#### Votre travail
1/ Indiquez si chacune des affirmations suivantes concorde avec l'extrait fourni, en répondant par oui ou par non et en citant les mots décisifs de l'extrait. (a) La zone euro a ramené son déficit à 3 % du PIB en 2013. (b) Le diplomate européen est cité par le journal Le Monde. (c) Bruxelles a placé la France sous surveillance depuis le mois de janvier.
2/ Répondez aux questions suivantes à partir de l'extrait fourni.
(a) À combien s'établissait le déficit de la zone euro en 2010 ?
(b) Selon Mme Marie-Hélène Des Esgaulx, il y a combien de temps que le rapport Gallois a été remis ?
(c) Que lance M. Didier Guillaume pendant l'intervention ?

Mme Marie-Hélène Des Esgaulx. … ce qui prouve que le Gouvernement lui-même n’y croit guère !
Vous avez renoncé à cette renégociation, car les clignotants européens étaient au rouge ! La réponse de Bruxelles, qui a déjà placé la France sous surveillance depuis le mois de mars, avec un avertissement, eût été non seulement négative, mais cinglante.
Un diplomate européen, cité par le journal Libération du 15 avril, l’a dit très clairement : « Si Paris avait voulu demander un délai, il se serait heurté à un mur ». Il ajoutait : « Il n’y a vraiment aucune raison que la France, seul pays de la zone euro à ne pas être sous les 3 %, ne fasse pas les efforts promis. » Rappelons, en effet, que, selon les données d’Eurostat parues la semaine dernière, la zone euro, a contrario de la France, a réduit son déficit à 3 % du PIB en 2013, alors qu’il s’établissait à 3,7 % en 2012, à 4,1 % en 2011 et à 6,2 % en 2010. Notre pays est donc aujourd’hui au pied du mur, avec des records d’endettement, de niveau des prélèvements obligatoires et de chômage.
Face à cette situation alarmante, le présent projet de programme de stabilité fait indéniablement penser au tournant de 1983. Avec les socialistes, c’est chaque fois la même chose : quand un nouveau Président de la République socialiste est élu, au bout de deux ans, les promesses démagogiques qui lui ont permis d’être élu font « pschitt »,…
M. Jean-Marc Todeschini. Ça, ce n’est pas nous, c’est Chirac !
M. Claude Bérit-Débat. C’est Chirac !
Mme Marie-Hélène Des Esgaulx. … car il se rend compte qu’elles ont conduit la France droit dans le mur des réalités économiques. Il opère alors un revirement total : barre à tribord toute !
Nous espérons que, cette fois-ci, l’aggiornamento se concrétisera réellement et que le socialisme français fera enfin sa mue vers la social-démocratie ou le social-libéralisme, comme l’ont fait tous les autres partis socialistes européens. (Exclamations sur plusieurs travées du groupe socialiste.)
M. Didier Guillaume. Pas de leçons !
Mme Marie-Hélène Des Esgaulx. Un programme sérieux, mes chers collègues, ne se construit pas sur l’idée démagogique du rétablissement économique d’un pays uniquement via la taxation de ses riches et une déclaration de guerre à la finance.
Si la réorientation de votre politique économique va dans le bon sens, elle s’opère vraiment tardivement. Le rapport Gallois – il y a un an et demi, je vous le rappelle – vous donnait pourtant toutes les clés pour opérer cette mue.

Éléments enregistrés

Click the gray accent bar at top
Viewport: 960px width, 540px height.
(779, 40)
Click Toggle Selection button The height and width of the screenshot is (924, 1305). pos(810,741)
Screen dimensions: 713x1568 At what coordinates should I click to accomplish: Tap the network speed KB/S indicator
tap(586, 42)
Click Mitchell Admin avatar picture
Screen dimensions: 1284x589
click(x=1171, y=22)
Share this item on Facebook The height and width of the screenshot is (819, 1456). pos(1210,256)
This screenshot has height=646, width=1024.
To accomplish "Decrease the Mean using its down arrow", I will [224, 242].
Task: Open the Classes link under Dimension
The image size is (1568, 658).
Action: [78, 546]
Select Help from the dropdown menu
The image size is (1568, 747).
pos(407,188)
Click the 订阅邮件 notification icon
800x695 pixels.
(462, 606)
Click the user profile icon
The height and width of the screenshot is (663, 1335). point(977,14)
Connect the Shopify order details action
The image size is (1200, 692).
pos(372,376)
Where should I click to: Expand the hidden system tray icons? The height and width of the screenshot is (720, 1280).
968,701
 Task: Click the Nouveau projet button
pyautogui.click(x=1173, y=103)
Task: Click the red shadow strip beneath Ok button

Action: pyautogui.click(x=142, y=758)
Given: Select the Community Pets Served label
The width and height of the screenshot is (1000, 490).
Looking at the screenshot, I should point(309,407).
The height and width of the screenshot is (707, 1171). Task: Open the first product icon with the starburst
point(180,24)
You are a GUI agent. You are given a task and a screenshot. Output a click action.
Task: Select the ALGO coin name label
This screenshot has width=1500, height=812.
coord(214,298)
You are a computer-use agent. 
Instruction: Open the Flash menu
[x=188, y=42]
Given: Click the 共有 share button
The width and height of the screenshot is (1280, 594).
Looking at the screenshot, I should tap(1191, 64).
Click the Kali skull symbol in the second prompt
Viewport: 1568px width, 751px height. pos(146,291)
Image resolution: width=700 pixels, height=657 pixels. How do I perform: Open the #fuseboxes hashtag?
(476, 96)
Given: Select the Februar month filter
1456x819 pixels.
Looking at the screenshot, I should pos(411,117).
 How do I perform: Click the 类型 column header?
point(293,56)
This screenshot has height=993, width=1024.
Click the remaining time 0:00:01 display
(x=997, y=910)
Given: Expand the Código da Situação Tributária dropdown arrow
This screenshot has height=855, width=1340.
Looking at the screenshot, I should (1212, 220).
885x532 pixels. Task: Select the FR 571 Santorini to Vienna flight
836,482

#### Réponses attendues
1/
(a) Oui : « la zone euro, a contrario de la France, a réduit son déficit à 3 % du PIB en 2013 ».
(b) Non : « cité par le journal Libération du 15 avril ».
(c) Non : « depuis le mois de mars ».

2/
(a) À 6,2 % du PIB.
(b) Il y a un an et demi.
(c) « Pas de leçons ! »